Assets Held by a Disregarded Entity
A number of comments requested clarification of the section 6038D reporting requirements with respect to specified foreign financial assets held by an entity disregarded as an entity separate from its owner under § 301.7701–2 of this chapter (a disregarded entity). In response to these requests, and consistent with instructions to Form 8938, the final rule provides in § 1.6038D–2(b)(4)(iii) that a specified person that owns a foreign or domestic entity that is a disregarded entity is treated as having an interest in any specified foreign financial assets held by the disregarded entity.
As a result, a specified person that owns a disregarded entity (whether domestic or foreign) that, in turn, owns specified foreign financial assets must include the value of those assets in determining whether the specified person meets the reporting thresholds in § 1.6038D–2(a) and, if so, must report such assets on Form 8938.
Jointly Owned Assets (§ 1.6038D–2(c))
A number of comments requested clarification of aspects of the rules in § 1.6038D–2(c) and (d) relating to joint owners of a specified foreign financial asset.

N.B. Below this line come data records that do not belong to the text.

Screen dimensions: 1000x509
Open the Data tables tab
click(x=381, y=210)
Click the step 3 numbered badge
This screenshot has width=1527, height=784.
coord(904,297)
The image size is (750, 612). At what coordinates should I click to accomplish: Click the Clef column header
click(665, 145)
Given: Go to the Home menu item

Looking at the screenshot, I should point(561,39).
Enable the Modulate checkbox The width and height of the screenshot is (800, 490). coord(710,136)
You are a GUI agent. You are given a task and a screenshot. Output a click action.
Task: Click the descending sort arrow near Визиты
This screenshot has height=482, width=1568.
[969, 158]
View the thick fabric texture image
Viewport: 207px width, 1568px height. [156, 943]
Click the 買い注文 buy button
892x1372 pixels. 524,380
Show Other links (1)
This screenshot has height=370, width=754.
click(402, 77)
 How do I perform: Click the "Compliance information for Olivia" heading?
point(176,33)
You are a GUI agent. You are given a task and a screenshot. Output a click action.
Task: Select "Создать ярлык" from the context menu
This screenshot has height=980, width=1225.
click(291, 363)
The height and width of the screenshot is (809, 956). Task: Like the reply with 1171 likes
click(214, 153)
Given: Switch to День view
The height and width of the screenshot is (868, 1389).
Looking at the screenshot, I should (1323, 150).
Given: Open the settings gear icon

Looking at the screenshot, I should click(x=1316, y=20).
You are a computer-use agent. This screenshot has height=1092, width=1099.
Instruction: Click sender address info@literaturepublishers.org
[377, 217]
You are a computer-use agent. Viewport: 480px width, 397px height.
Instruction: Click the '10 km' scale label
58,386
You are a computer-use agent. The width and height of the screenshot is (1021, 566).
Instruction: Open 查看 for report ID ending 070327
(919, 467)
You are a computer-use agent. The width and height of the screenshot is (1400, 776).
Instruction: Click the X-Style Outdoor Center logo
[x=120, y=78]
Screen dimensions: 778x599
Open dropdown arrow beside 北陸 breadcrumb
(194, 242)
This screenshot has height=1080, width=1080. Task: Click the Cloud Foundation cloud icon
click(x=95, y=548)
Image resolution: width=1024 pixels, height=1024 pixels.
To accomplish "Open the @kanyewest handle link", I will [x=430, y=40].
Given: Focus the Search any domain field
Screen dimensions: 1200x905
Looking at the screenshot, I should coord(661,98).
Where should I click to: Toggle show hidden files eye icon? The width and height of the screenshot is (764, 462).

These comments have been adopted.
Specifically, the final rule clarifies that each of the joint owners of a specified foreign financial asset who are not married to each other must include the full value of the asset (rather than only the value of the specified person’s interest in the asset) in determining whether the aggregate value of such specified individual’s specified foreign financial assets exceeds the applicable reporting thresholds, and each joint owner must report the full value of the asset on his or her Form 8938.
In addition, the final rule clarifies that, in the case of joint owners who are married to each other and file separate returns, each joint owner of a specified foreign financial asset must report the full value of the asset (rather than only the value of the specified person’s interest in the asset) on the individual’s Form 8938, even if both spouses are specified individuals and only one-half of the value of the asset is considered in determining the applicable reporting thresholds under § 1.6038D–2(c)(3)(i).
Retirement and Pension Accounts and Certain Non-Retirement Savings Accounts
These final regulations modify the definition of a financial account for purposes of section 6038D in order to require consistent reporting under section 6038D with respect to retirement and pension accounts and certain non- retirement savings accounts regardless of whether the account is maintained in a jurisdiction treated as having in effect a Model 1 IGA or Model 2 IGA. For financial accounts that are maintained by a foreign financial institution that is not located in a jurisdiction treated as having in effect a Model 1 IGA or Model 2 IGA, the definition of a financial account in the final rule continues to include the retirement and pension accounts and non-retirement savings accounts described in § 1.1471–5(b)(2)(i), consistent with the section 6038D coordination rule in that section.
Reporting on Both FinCEN Form 114 and Form 8938
A number of comments recommended that a foreign account reported on FinCEN Form 114, ‘‘Report of Foreign Bank and Financial Accounts,’’ (formerly Form TD F 90–22.1, ‘‘Report of Foreign Bank and Financial Accounts’’) (an FBAR), should not be required to be reported on Form 8938. he final rule does not adopt this recommendation.